* [Requirement]: Once the line containing "Image resolution: width=447" is reached in the listing below, reproduce it and all later lines through the final one exactly, but omit any pictures.

* [Dataset extract]:
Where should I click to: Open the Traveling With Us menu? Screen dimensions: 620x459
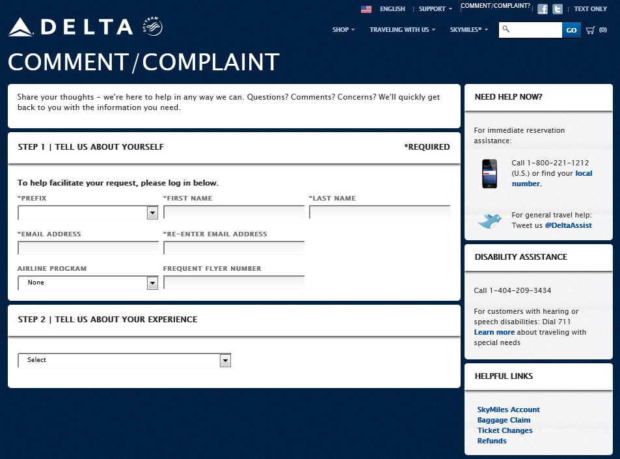click(402, 30)
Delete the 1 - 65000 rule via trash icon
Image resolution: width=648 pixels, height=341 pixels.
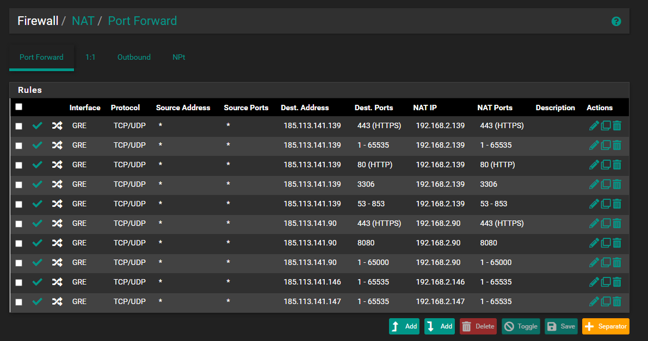tap(617, 262)
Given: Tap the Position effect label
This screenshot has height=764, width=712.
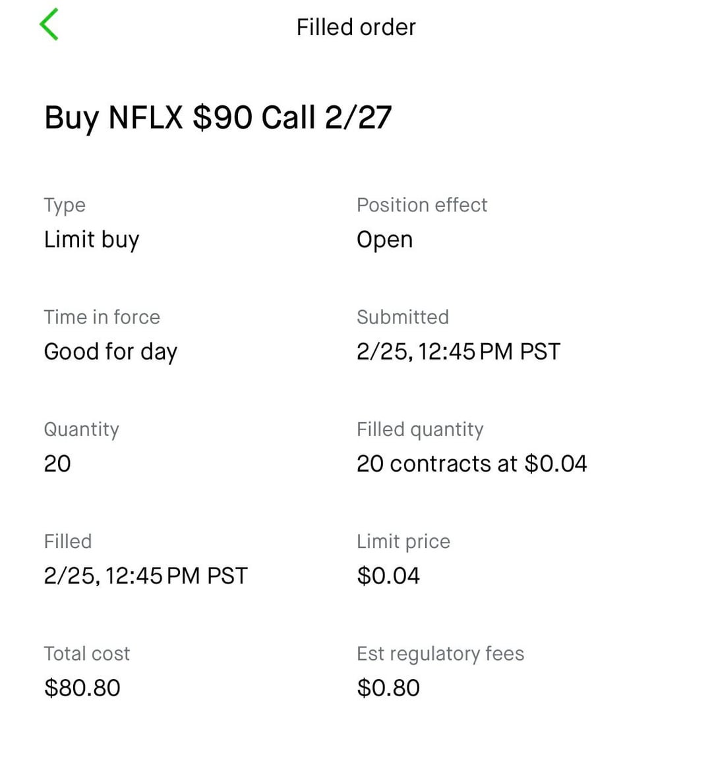Looking at the screenshot, I should pos(422,205).
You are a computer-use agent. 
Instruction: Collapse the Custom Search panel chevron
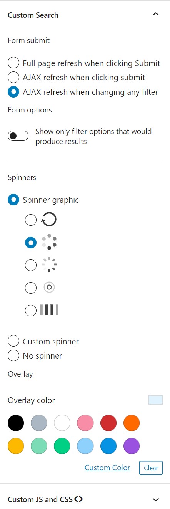pyautogui.click(x=156, y=15)
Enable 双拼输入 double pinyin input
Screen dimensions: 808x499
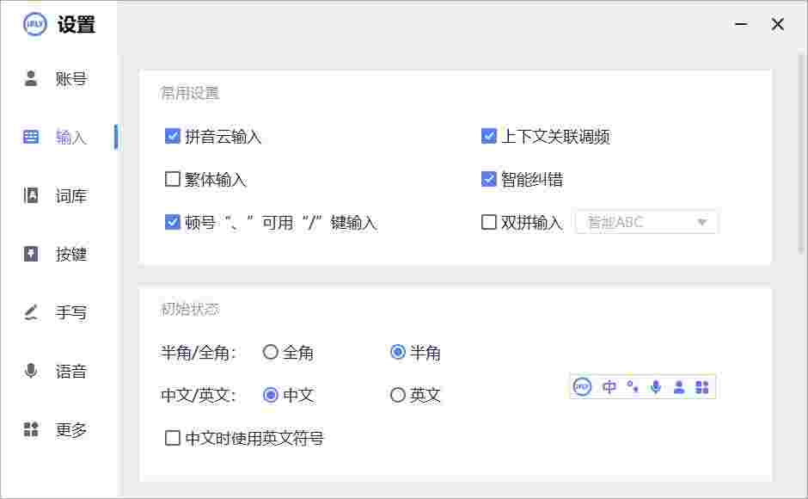pos(489,222)
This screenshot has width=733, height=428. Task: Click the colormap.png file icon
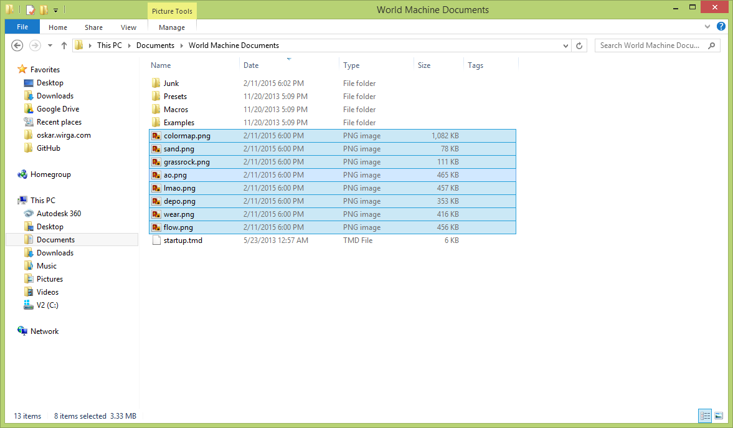tap(156, 136)
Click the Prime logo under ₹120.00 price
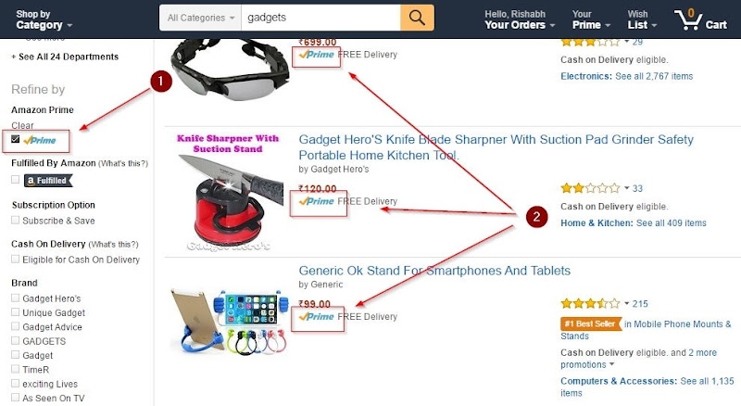 [x=317, y=201]
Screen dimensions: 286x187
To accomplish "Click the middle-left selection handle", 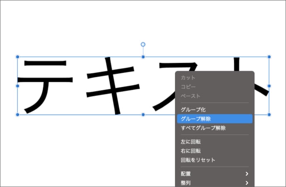I will [x=17, y=86].
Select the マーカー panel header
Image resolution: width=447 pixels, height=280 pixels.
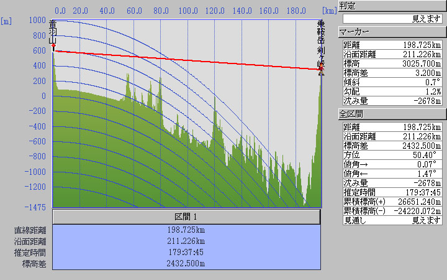click(x=392, y=32)
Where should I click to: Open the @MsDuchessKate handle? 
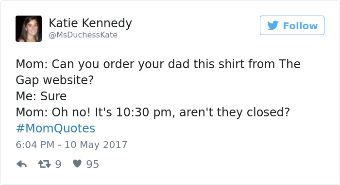(83, 35)
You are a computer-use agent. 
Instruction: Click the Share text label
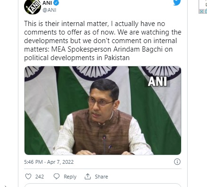[101, 177]
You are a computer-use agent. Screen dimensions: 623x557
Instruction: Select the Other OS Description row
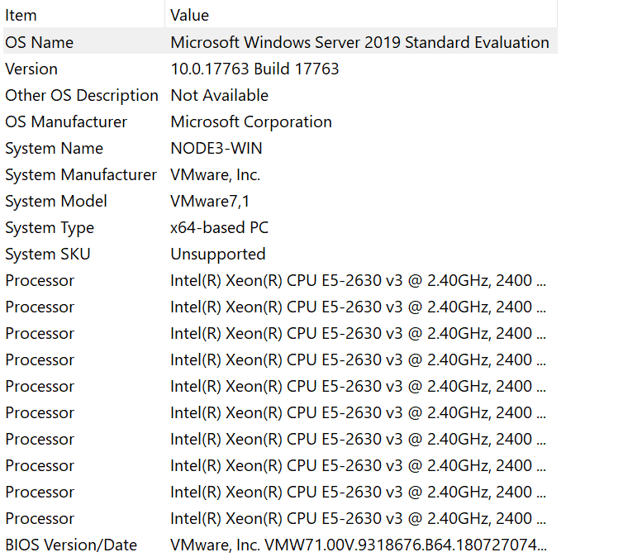pyautogui.click(x=280, y=95)
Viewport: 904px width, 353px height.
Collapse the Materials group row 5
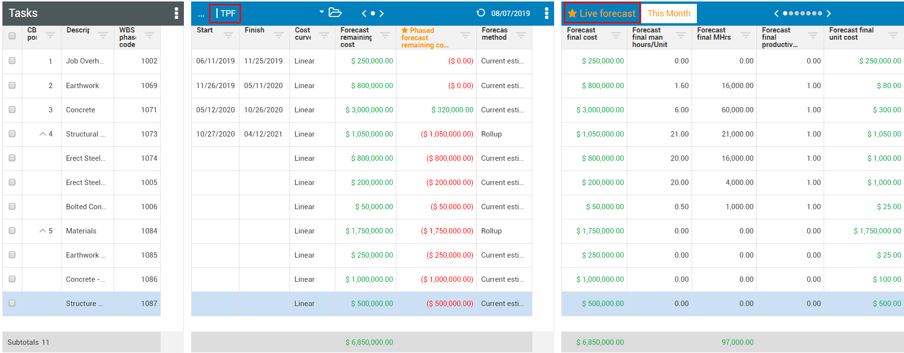coord(43,231)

* [Output for this task]:
Image resolution: width=447 pixels, height=280 pixels.
click(x=392, y=32)
Where should I click to: Open the @MsDuchessKate handle? 
(83, 35)
You are a computer-use agent. 
Instruction: Click the Share text label
[101, 177]
You are a computer-use agent. Screen dimensions: 623x557
Instruction: Select the Other OS Description row
pyautogui.click(x=280, y=95)
Viewport: 904px width, 353px height.
Collapse the Materials group row 5
coord(43,231)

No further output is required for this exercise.